Folks with Aspergers, in particular, are great people. I love being around them. My next post, if I can birth another - yes, this one feels a bit like birth. I’m grunting and breathing hard as I type. I’m also in a hospital gown and on tons of pain medication but that’s just because it’s Thursday. Tomorrow I will wear long johns and talk like a pirate. You know, the normal Friday thing. Anyway, if I can get another post written, it will be about the awesomeness of Aspergers.

Awesome though it is, it has difficulties, especially heading into puberty. Once the frontal lobe of the brain develops more, many of the struggles lessen. I keep saying that to myself, clinging to the day when our lives calm down. For now, we are, wow, how to describe it… Well to quote the
Cheshire cat: “We’re all mad here. I’m mad, your mad. We’re all quite mad.”

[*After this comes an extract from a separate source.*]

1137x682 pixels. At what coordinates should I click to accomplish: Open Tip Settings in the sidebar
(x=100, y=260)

People with Autism are very sensitive to the world around them. They see, hear, smell, feel, taste everything. It overwhelms them and often to protect themselves they do one of two things: they go inside themselves and quietly ignore the outside world, maybe patting themselves, humming or rocking. Or, they have a meltdown, a very loud meltdown that looks like a tantrum. If it happens publicly that is what folks will think it is and they will make everything better by looking at you with heaping loads of judgement. (That’s sarcasm. It doesn’t make it better. At all.)

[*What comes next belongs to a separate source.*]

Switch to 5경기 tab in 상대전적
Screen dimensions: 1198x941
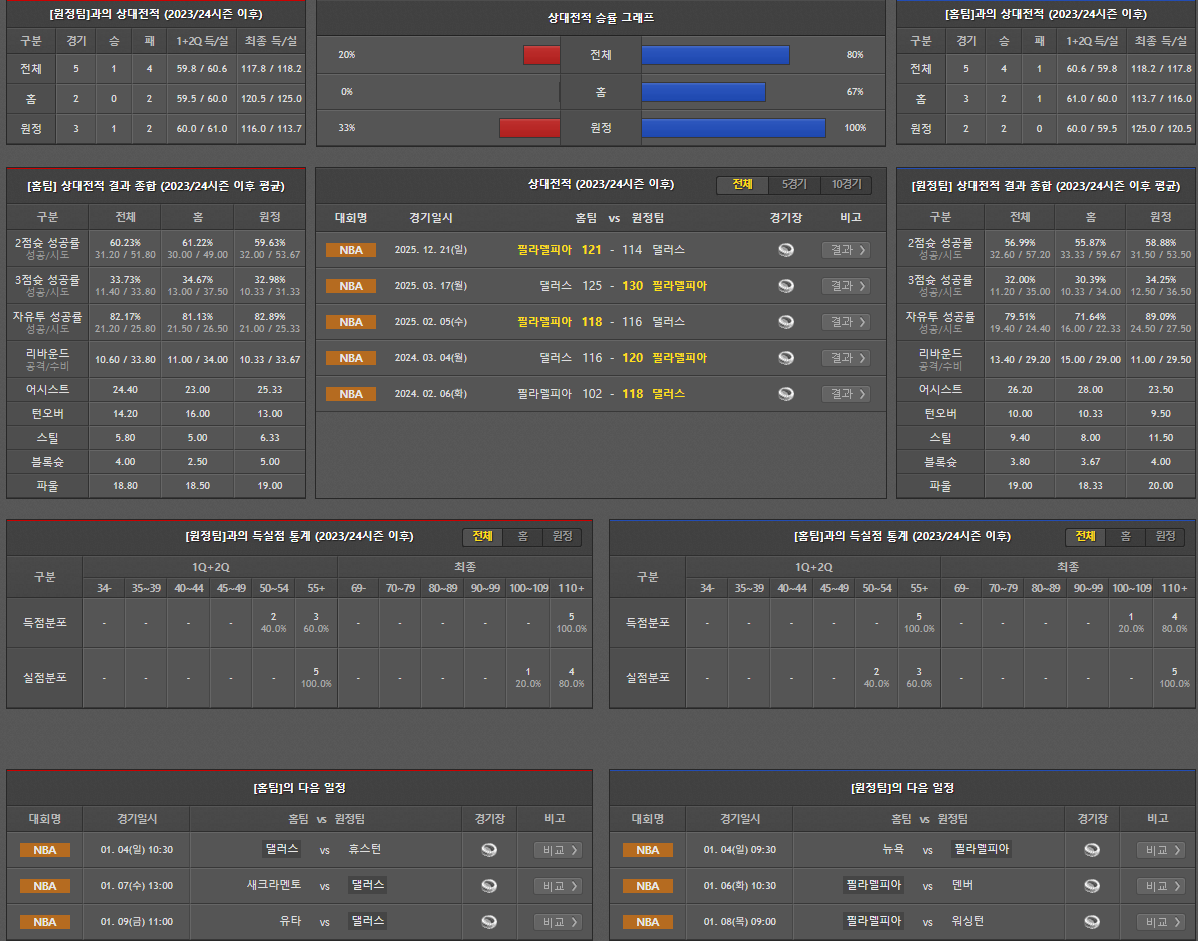coord(794,185)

Sometimes we see the meltdown coming. Other times it’s like the stomach flu when one minute you’re fine, the next it all gets very real, very loud and painfully destructive. Either way, we live not knowing, for the most part, when it will all fall apart. And as his mother, I walk around sick with anxiety. I hold it together pretty well most of the time. Then, just like the stomach flu, the anxiety just comes out with an explosive shock except it’s tears not vomit and diarrhea. I am thankful for that, I have to admit. Although, I think if it were the later, folks would understand more. They wouldn’t question my absence or aloofness. They would smile, wave from a distance and say, “no, no, it’s ok, really. We don’t want you to volunteer/call back/attend/participate/act normal…no, really! Stay away! We will love you from way over here.”

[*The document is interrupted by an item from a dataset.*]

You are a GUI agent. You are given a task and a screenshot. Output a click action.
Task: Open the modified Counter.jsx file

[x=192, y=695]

Having anxiety is walking around too close to a ledge. Your stomach is sick, your legs feel weird, you tremble, feel off balance and use all of your energy to simply stay upright. But, nobody sees your ledge. They don’t even see you teetering. You look fine to them and you don’t want to tell them about it any more than they want to tell you they talk to themselves when they are alone. And, they do. We ALL do. But, we don’t want to talk about it. Too embarrassing. Too close to crazy. Same with anxiety. It’s totally normal to feel anxiety just like its totally normal to talk to yourself, dress up like Diana Ross
Diana Ross dog
and sing into a banana like it’s a microphone. Ok, forget that last part. Anxiety is normal. And, I feel it. I’m drowning in it.

I sometimes struggle to catch my breath, for no reason at all. That causes me to panic on occasion. Panic is the glass shard filled cherry on top of the anxiety milkshake. Just makes it all that much more interesting. It hits me a lot in BJJ. (Brazilian Jiujitsu) Can’t imagine why being tied in a knot brings it out in me (again, sarcasm). But, sometimes it does. I sit out and watch for a while, which kinda makes it worse. Then I cry. Folks at the gym are great. I love that place so much. They either don’t notice me crying, do and are too nice to ask or they just hug me. One girl assumed it was because I had been rolling so bad. I thought, wait, what? I’m rolling that bad! Anyway, the crying, yeah, I cry all the time. I should be a paid mourner, the hard core, Middle Eastern sort who tear their clothes and bang their chest. That would be awesome. I wonder how much they get paid. Maybe it would be enough for me to get private BJJ lessons so maybe folks wouldn’t assume I’m crying because of my crummy skillz!

Every now and then, anxiety creeps back just enough to let the warm blanket of depression slip over my head. It’s a fun filled cycle and I do try to laugh at it as much as I can. I just throw my head back and cackle like a crazy person because after all, I’m a citizen of said city. I already told you that.

I have been told to see a therapist/psychiatrist/therapy group. I’m not against that at all. I’m just against what that would require and that’s talking about it. To talk about it, I have to think about it. I have to put skin on it and I just can’t do that right now. It’s my son: my heart, walking around outside my chest. To describe what he’s going through is more than I can bear. Also, the thought of being in a therapy group listening to other people talk about their personal misery sounds about as inviting as a gasoline enema. (Is that a thing?) And, I’m pretty sure I would get irritated at some point and demand that everyone who didn’t seem to have it all that bad quit whining and put away all the folding chairs. Also, I would punish them by making them bring the snacks for the next meeting that I would attend only long enough to eat.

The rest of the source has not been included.